1
votes

I've been doing the homework 1 in Andrew Ng's machine learning course. But I'm stuck on my understanding of what he was talking about when vectorizing the multivariable gradient descent.

his equation is presented as follows: theta := theta - alpha*f

f is supposed to be created by 1/m*sum(h(xi)-yi)*Xi where i is the index

now here is where I get confused, I know that h(xi)-y(i) can be rewritten as theta*xi where xi represents a row of feature elements (1xn) and theta represents a column (nx1) producing a scalar which I then subtract from an individual value of y, which I then multiply by Xi where Xi represents a column of 1 features values?

so that would give me mx1 vector? which then has to be subtracted from an nx1 vector?

is it that Xi represents a row of feature values? and if so how can I do this without indexing over all of these rows?

I'm specifically referring to this image: enter image description here

1

1 Answers

0
votes

I'll explain it with the non-vectorized implementation

so that would give me mx1 vector? which then has to be subtracted from an nx1 vector?

yes it will give you m x 1 vector, but instead to be subtracted from n x 1 vector, it has to be subtracted from m x 1 vector too. How?
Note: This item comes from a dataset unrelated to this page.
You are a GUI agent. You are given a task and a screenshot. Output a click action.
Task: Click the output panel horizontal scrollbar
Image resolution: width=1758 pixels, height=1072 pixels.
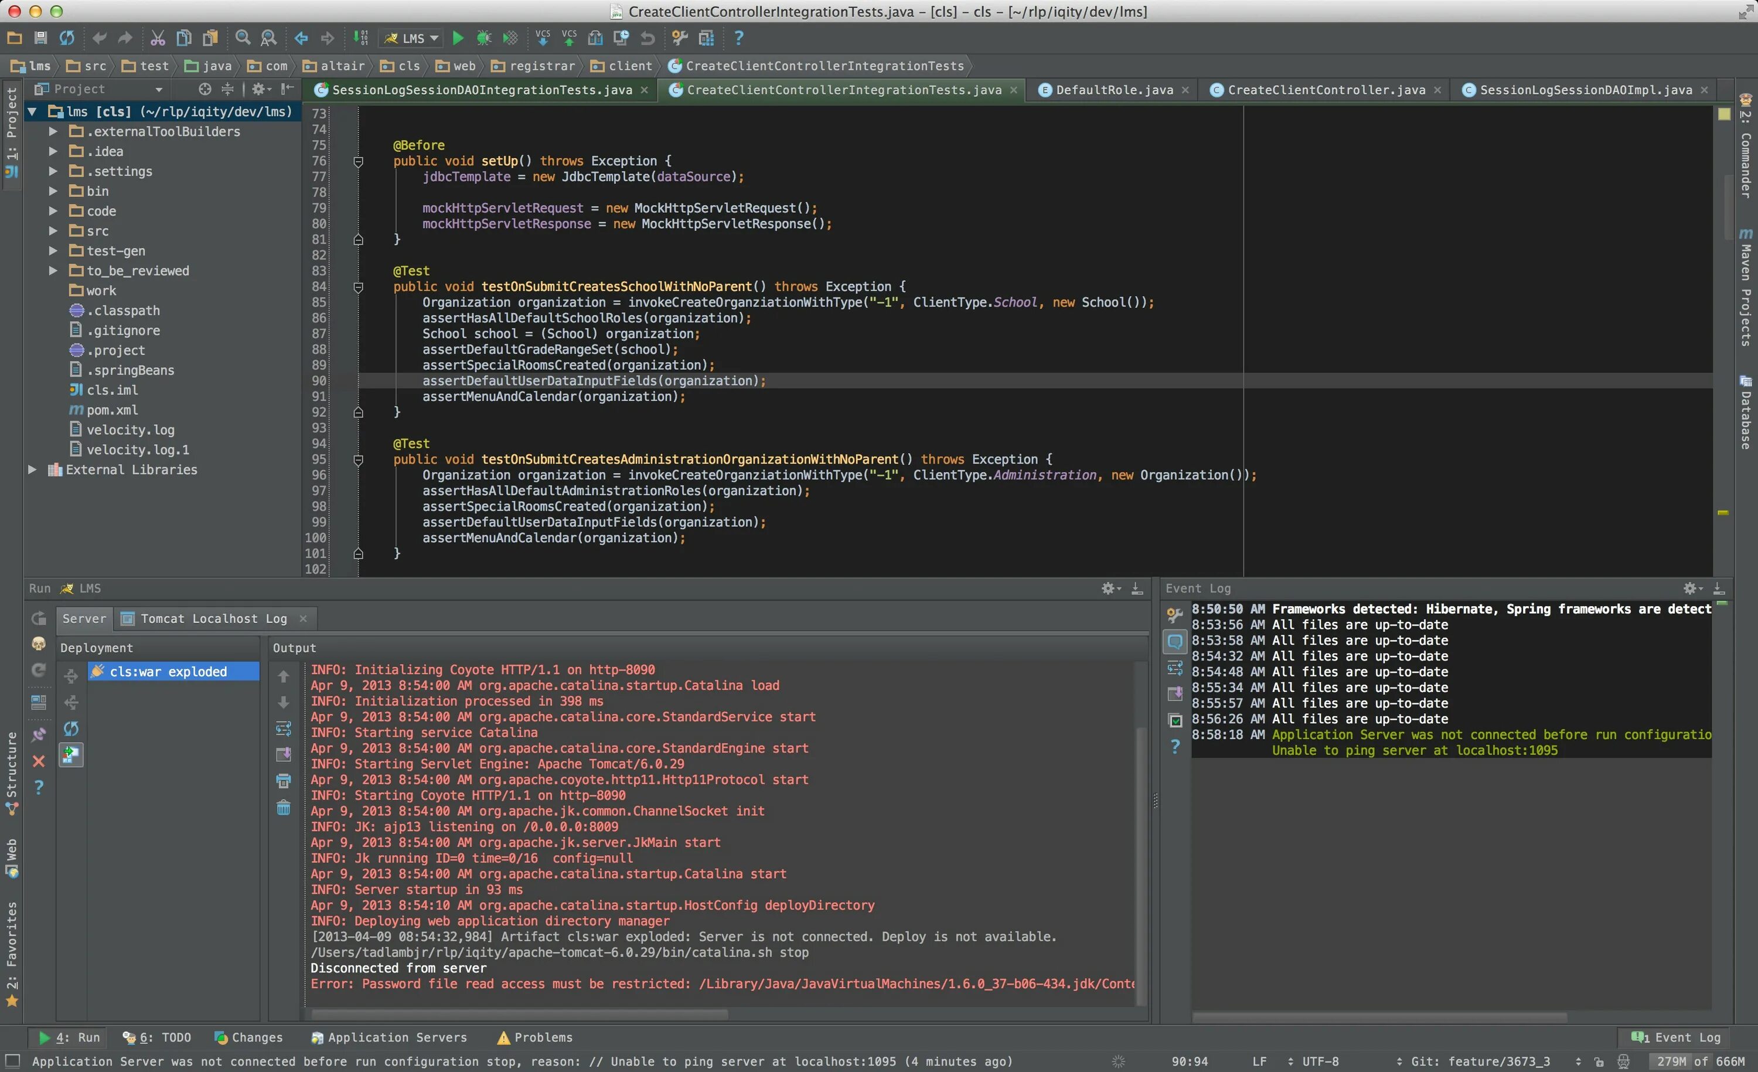tap(519, 1014)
I know that h(xi)-y(i) can be rewritten as theta*xi where xi represents a row of feature elements (1xn) and theta represents a column (nx1) producing a scalar

you have answer it actually, theta * xi produce a scalar, so when you have m samples it will give you a m x 1 vector. If you see carefully in the equation the scalar result from h(xi) - y(i) is multiplied with a scalar too which is x0 from sample i (x sup i sub 0) so it will give you a scalar result, or m x 1 vector if you have m samples.